**Extrait présenté:**
_ _ _ _

Fernando Villavicencio était placé en deuxième position des intentions de vote du premier tour selon la plupart des instituts de sondage, derrière l’avocate de gauche Luisa Gonzalez. Le centriste, âgé de 59 ans, était connu pour son engagement contre la corruption et le crime organisé.
Suite au drame, le président de la République Guillermo Lasso a décrété un état urgence d’une durée de 60 jours, et un deuil national de trois jours, caractérisant l’assassinat de « crime politique à caractère terroriste » dont l’objectif est de « saboter le processus électoral ». La tenue du scrutin est cependant maintenue à la date du 20 août prochain.
L’implication de « groupes criminels organisés »
Le ministre de l’Intérieur Juan Zapata a confirmé récemment l’implication de « groupes criminels organisés » dans l’assassinat du candidat. Six Colombiens ont été arrêtés vendredi dernier tandis que l’assaillant avait été abattu le soir même du drame.
Le 10 août, le gang « Los Lobos » (les loups) a revendiqué la mort de Villavicencio et a directement menacé le candidat du Parti social-chrétien Jan Topić.
Faces caméra, cagoulés et lourdement armés, le groupuscule prétend avoir agi contre une classe politique équatorienne ultra-corrompue. Il semble cependant important de rappeler, une fois de plus, l’engagement de Fernando Villavicencio contre le narcotrafic, qui n’est probablement pas sans lien avec le fait qu’il ait été pris pour cible.
La semaine précédant son assassinat, Villavicencio affirmait d’ailleurs avoir fait l’objet de menaces de mort du narcotrafiquant Adolfo « Fito » Macias. Derrière les barreaux depuis douze ans, « Fito » est le dernier membre fondateur des « Choneros » toujours en vie. Ce gang formé dans les années 1990 est l’un des plus dangereux d’Équateur. « Los Choneros » n’hésitent pas à employer les pires brutalités pour s’emparer des routes de la cocaïne à travers le pays.

_ _ _ _

Enregistrements issus d'un jeu de données de pointage:
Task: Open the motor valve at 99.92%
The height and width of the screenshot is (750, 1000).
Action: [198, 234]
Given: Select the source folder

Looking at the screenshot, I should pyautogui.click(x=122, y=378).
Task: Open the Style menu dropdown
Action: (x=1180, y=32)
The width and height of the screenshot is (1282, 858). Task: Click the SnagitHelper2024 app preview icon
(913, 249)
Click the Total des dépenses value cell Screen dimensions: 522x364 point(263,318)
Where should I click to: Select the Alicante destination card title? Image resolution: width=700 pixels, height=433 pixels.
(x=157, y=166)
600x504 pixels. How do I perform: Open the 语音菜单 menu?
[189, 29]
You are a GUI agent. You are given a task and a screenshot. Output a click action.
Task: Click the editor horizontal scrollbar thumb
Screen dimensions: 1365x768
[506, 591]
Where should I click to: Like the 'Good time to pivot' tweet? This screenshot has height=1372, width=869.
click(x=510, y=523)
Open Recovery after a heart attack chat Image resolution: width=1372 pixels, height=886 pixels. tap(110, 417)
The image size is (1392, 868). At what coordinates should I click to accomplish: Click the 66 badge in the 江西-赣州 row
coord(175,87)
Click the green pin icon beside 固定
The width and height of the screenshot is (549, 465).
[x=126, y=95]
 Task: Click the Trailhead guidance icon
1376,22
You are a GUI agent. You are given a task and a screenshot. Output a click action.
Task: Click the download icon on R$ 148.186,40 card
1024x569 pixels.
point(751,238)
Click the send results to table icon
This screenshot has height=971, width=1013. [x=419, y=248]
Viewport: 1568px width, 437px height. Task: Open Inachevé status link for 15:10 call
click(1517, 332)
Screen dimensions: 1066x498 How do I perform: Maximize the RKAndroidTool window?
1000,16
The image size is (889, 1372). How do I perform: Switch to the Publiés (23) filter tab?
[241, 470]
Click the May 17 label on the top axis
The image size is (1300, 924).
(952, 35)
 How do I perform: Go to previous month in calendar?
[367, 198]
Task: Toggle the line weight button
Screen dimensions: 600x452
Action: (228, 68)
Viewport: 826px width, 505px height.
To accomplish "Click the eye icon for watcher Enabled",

_ _ _ _

**Votre consigne:** Recopiez intégralement, sans la moindre modification, l'article ci-dessus sur l'assassinat de Fernando Villavicencio.

**Corrigé détaillé:**
Fernando Villavicencio était placé en deuxième position des intentions de vote du premier tour selon la plupart des instituts de sondage, derrière l’avocate de gauche Luisa Gonzalez. Le centriste, âgé de 59 ans, était connu pour son engagement contre la corruption et le crime organisé.
Suite au drame, le président de la République Guillermo Lasso a décrété un état urgence d’une durée de 60 jours, et un deuil national de trois jours, caractérisant l’assassinat de « crime politique à caractère terroriste » dont l’objectif est de « saboter le processus électoral ». La tenue du scrutin est cependant maintenue à la date du 20 août prochain.
L’implication de « groupes criminels organisés »
Le ministre de l’Intérieur Juan Zapata a confirmé récemment l’implication de « groupes criminels organisés » dans l’assassinat du candidat. Six Colombiens ont été arrêtés vendredi dernier tandis que l’assaillant avait été abattu le soir même du drame.
Le 10 août, le gang « Los Lobos » (les loups) a revendiqué la mort de Villavicencio et a directement menacé le candidat du Parti social-chrétien Jan Topić.
Faces caméra, cagoulés et lourdement armés, le groupuscule prétend avoir agi contre une classe politique équatorienne ultra-corrompue. Il semble cependant important de rappeler, une fois de plus, l’engagement de Fernando Villavicencio contre le narcotrafic, qui n’est probablement pas sans lien avec le fait qu’il ait été pris pour cible.
La semaine précédant son assassinat, Villavicencio affirmait d’ailleurs avoir fait l’objet de menaces de mort du narcotrafiquant Adolfo « Fito » Macias. Derrière les barreaux depuis douze ans, « Fito » est le dernier membre fondateur des « Choneros » toujours en vie. Ce gang formé dans les années 1990 est l’un des plus dangereux d’Équateur. « Los Choneros » n’hésitent pas à employer les pires brutalités pour s’emparer des routes de la cocaïne à travers le pays.